The edge of... [A fictional piece]

in OCD4 years ago

Nothing. Just miles of rolling ocean. I stood there looking eastwards; Exhausted yet relieved I had made it. I thought of her, a mistake of course, as I began to cry...She should be here with me. She'd be proud of my achievement though, if not what I had to do to get here.

I glanced down the cliff in front of me; It was a long way down to the rocks below, all worn smooth by the ocean over millions of years. Funny, I thought to myself, not so long ago I would have been happy, willing, to plummet to those rocks below, my life coming to an abrupt end after a joyous free-fall. But that was then, during what I called the bad-times...Now...I'd reached my goal and life could start again.

It was hours before I moved again. I just sat there looking east, at first thinking about my journey and then wondering what was out there...Who was out there, if anyone.

If I could see far enough I knew, across the South Pacific Ocean in front of me, I'd see Chile and I wondered if there was someone siting on the edge of a cliff looking back west wondering the same thing. Am I alone?

I needed to find shelter; It wasn't cold but I expected rain. It was strange how I'd picked up a greater sense of the world around me since the world as I knew it had ended. I seemed to read it better, to understand it's moods. Tonight it was going to cry, like I often did, and I'd need shelter.

I stayed away from built up areas usually. I'd learned that people often gathered there, tiny groups of survivors, and these days people and problems were synonymous; I guess it's always been that way, but nowadays, in the post-apocalyptic world...Even more so.

Apocalypse. Was that what happened? I thought it would look different to be honest. In truth it sort of looks the same as before, only...Less ordered, not as clean and neat. I sort of liked it.

The earth had started to reclaim what was rightfully hers and the triumphs of humankind had begun to breakdown and tumble, like humans themselves had only two years ago.
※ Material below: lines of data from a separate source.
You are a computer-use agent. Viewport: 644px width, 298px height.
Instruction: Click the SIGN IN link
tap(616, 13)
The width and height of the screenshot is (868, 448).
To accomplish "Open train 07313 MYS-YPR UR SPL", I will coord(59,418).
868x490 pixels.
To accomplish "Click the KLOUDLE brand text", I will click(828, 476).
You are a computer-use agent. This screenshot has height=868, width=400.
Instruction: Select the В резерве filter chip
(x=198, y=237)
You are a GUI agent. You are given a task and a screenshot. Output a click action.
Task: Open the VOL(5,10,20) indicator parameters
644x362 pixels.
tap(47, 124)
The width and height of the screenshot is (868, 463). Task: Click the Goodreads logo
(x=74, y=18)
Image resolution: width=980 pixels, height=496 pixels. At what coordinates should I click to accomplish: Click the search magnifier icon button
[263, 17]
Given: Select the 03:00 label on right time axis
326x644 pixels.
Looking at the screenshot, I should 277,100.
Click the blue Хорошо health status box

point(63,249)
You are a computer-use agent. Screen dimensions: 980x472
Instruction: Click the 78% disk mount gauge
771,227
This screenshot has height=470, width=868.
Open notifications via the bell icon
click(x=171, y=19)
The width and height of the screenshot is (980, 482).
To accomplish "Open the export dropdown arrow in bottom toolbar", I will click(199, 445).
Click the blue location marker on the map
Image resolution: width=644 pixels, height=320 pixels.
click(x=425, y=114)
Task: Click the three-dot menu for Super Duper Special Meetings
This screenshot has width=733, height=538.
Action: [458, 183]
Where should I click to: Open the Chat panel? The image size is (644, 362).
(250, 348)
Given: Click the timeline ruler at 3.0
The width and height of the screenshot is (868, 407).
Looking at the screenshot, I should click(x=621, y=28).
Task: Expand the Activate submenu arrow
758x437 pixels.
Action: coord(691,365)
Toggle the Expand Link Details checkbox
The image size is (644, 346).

In their place was abundant nature, fresh air, peace and quiet.

I found a culvert large enough for me and my large four-wheeled pull-cart and set to getting my camp set up.



I awoke in a start...What was that noise?

I sat up bolt upright, head cocked to one side as if that would help me hear better - My hand held a gun, it always seemed to these days - Habit...

What was that?

Ba-boom ba-boom Ba-boom ba-boom...

It took me a few seconds to realise it was my own heartbeat, accelerated because of the nightmare I was having. Again.

She laid on the bed, head turned slightly to one side, an arm outstretched to me, hand in mine. She smiled, even as a tear leaked from the corner of her eye...She couldn't talk but I knew what she would say if she could. She'd say "go, and don't look back."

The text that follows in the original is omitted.